Data security and the pandemic

Johannesburg, 13 Nov 2020
Lee Jenkins, CTO, ETS Group
Lee Jenkins, CTO, ETS Group

The theft of data and identities affects everybody, regardless of income bracket. Whether it’s the pervasive R99 debit order scam or a business’s entire database being held to ransom, nobody is safe. The types of data breached range from personal information about individuals, transaction details and even intellectual property. During the COVID-19 pandemic, attacks of this nature escalated, with hackers taking advantage of the fact that people are working remotely, possibly on less secure devices and networks.

The knock-on effects for businesses, over and above the fact that a breach highlights their poor governance practices and the associated legal ramifications, is the brand and reputational damage caused. For instance, Marriott Hotels was recently fined £18.4 million for a data breach, but the share price dropped 5%, which amounted to £1.5 billion, the reputational damage costing far more than the legal impact of the breach.

“The data protection legislation – such as GDPR and POPIA – that’s in place today means that these breaches can’t be swept under the carpet. The Marriott Hotels breach – the second for this group in as many years – exposed customers’ personal information and their travel details. Hackers gradually build up information to create a profile for the individual that may, eventually, enable them to access their banking and other accounts,” says Lee Jenkins, CTO of ETS Group.

He says common security vulnerabilities can be divided between external and internal threat vectors. External attacks often take the form of a security breach, where a hacker gains access and steals information. An example would be an individual’s social media account being hacked using password phishing or password stuffing. The latter method was suspected of being deployed in the Marriott Hotels hack. Once the hacker has the password for one account, they then move on through the user’s other accounts, until they gain access to the sensitive data that they seek.

He goes on to discuss the challenges around securing data and outlines three key measures to keep data protected and compliant with legislation.

Data has to be protected both at rest and in transit, says Jenkins. “Data at rest – such as a database or backup – needs to be managed differently to that in transit. The former is easier to secure: GDPR and POPIA say that data must be secured so that if it’s stolen, it’s useless to the hacker. The simplest thing to do is encrypt it.”

Securing data in transit, however, is more difficult, with the challenge of securing pockets of data as they move through the enterprise. “The options are to either encrypt the data or redact it, removing any personally identifiable information so that the data can’t be tied back to an individual,” he says.

“Encrypted data can defend against a man in the middle attack, but the data is still vulnerable once it’s decrypted – so, for instance, someone could stand behind the person who has it open on their screen and look over their shoulder.”

While encryption will protect the database at rest and in transit, regardless of the nature of the attack, it should be accompanied by measures that restrict access to data unless it goes through registered pathways and networks.

Next-generation security measures use heuristic processes to learn the normal movement of data so that it can identify what is not normal. It learns the devices used, typical working hours, what data is sent, the volumes of data that are sent and between which points it is usually sent.

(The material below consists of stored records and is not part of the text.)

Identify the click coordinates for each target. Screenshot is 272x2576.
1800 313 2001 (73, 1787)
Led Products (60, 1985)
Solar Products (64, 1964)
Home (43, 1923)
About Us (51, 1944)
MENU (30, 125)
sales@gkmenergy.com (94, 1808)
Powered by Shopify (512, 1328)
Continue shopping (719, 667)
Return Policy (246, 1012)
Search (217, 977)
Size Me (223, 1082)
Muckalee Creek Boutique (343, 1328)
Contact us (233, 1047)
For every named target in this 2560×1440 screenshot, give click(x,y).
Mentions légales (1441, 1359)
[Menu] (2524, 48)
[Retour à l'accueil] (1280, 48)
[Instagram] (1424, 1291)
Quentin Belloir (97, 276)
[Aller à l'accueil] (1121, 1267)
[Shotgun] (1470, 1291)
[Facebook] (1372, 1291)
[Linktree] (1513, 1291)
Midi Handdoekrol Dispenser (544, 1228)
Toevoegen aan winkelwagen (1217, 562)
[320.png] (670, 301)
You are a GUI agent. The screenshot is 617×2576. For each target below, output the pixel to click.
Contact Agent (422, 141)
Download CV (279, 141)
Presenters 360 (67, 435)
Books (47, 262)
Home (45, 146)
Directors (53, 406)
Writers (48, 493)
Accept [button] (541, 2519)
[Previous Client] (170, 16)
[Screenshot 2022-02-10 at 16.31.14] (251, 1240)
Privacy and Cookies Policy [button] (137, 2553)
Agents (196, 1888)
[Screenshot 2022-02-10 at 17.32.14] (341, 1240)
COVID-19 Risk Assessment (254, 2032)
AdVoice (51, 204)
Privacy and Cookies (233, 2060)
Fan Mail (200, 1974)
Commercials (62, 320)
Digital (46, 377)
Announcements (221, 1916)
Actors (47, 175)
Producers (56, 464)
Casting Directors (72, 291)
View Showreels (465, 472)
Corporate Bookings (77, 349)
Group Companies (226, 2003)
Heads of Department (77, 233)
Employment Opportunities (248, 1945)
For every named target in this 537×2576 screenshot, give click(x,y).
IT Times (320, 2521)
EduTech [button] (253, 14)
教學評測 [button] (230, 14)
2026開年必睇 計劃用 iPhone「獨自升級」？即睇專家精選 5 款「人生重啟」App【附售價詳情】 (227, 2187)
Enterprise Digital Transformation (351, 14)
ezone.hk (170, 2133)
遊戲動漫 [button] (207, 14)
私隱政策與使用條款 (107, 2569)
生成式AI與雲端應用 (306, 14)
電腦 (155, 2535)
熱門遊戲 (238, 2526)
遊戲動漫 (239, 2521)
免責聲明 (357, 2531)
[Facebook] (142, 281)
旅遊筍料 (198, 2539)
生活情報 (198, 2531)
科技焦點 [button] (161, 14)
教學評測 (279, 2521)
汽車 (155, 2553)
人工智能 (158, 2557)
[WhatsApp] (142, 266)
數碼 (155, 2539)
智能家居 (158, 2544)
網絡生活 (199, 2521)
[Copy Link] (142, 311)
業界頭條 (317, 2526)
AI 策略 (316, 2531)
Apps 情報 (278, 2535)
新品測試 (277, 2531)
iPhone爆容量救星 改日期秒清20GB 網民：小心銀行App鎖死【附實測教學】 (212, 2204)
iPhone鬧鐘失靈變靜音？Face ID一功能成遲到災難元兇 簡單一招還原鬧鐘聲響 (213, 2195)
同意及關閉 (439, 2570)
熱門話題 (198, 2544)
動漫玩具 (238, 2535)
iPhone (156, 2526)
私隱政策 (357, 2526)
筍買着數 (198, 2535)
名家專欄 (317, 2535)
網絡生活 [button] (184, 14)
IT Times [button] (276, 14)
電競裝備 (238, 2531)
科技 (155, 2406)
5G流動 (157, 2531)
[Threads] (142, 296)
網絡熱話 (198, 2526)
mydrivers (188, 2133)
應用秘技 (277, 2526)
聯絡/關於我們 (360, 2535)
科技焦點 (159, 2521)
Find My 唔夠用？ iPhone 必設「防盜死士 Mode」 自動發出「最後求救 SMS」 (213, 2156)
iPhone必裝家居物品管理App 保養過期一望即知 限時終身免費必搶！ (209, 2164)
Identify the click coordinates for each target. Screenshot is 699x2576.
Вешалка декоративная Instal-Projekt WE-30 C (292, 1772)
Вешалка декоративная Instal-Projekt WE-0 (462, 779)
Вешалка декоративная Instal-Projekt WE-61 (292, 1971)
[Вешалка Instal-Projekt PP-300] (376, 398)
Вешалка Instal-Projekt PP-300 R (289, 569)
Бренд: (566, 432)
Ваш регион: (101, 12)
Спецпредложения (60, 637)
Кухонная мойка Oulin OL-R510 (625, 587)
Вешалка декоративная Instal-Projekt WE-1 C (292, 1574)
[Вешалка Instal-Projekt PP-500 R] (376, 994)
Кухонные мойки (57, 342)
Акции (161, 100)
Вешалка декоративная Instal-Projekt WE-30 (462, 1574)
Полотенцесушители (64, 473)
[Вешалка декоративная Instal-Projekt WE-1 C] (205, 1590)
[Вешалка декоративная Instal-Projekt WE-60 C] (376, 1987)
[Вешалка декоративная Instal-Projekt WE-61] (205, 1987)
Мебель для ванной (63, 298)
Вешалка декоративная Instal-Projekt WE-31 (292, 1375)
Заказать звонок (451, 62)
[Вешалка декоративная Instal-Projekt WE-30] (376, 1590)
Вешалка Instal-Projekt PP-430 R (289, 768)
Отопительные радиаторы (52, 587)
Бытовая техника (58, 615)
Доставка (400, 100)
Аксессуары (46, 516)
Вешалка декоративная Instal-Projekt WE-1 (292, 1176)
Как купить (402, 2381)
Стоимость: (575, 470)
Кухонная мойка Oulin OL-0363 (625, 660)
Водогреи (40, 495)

It learns about the network and the normal patterns of data. By learning what’s normal, it therefore learns what’s not normal. This enables it to heuristically work out if another IP address is accessing the data, for instance, which could potentially be a problem.

“The aim is to stop the egress of data. While this method can’t defend against someone using a memory stick to access small quantities of data, it will pick up someone trying to dump a large quantity of data.”

Jenkins describes the third tool in the arsenal against data breaches, saying: “A hardware security module is a physical security measure, a device that stores digital keys that require the user to go through several steps – or layers of security – before they can access the data.” He draws an analogy with the US president in virtually all action films requiring a second person to authorise pressing that all-powerful red button.

South Africa’s data privacy act, POPI, comes into force as of 1 July 2021, leaving businesses with less than a year to comply. And while POPI tells businesses what they have to do in order to be compliant, it doesn’t tell them how to do it. Jenkins believes that South African businesses are behind the curve on compliance with data privacy legislation and that the first business to suffer a significant data breach after June 2021 will be used to set the example to encourage compliance.

“The legislation requires that the business show that it intends to be compliant. If it can prove that it had the necessary procedures in place, it will work in the company’s favour should a breach occur.”

While Jenkins is a proponent of encryption as the main line of defence, he acknowledges that cost is often a major deterrent to encrypting stored data, which is why internal data is generally not encrypted. “The database is probably where you’re going to be attacked first, so it’s key to ensure that you protect customer data stored there. There’s no point encrypting data in transit if haven’t done it when stationary. This applies to the database, backups and any copies you’ve made of the database, for instance, for DevOps purposes.”

He also advises that business should implement policies and procedures around data protection, if they have not already done so. “Regular password changes and two-factor authentication are just basic common sense. The human factor is sadly always the weak point, where individuals use weak passwords or write more complex passwords on a sticky note attached to their screen. Encouraging people to use better passwords – and different passwords across different accounts – will help prevent hackers from password stuffing, for instance. Regularly educating the workforce about data security, so they become part of the solution, is a must.”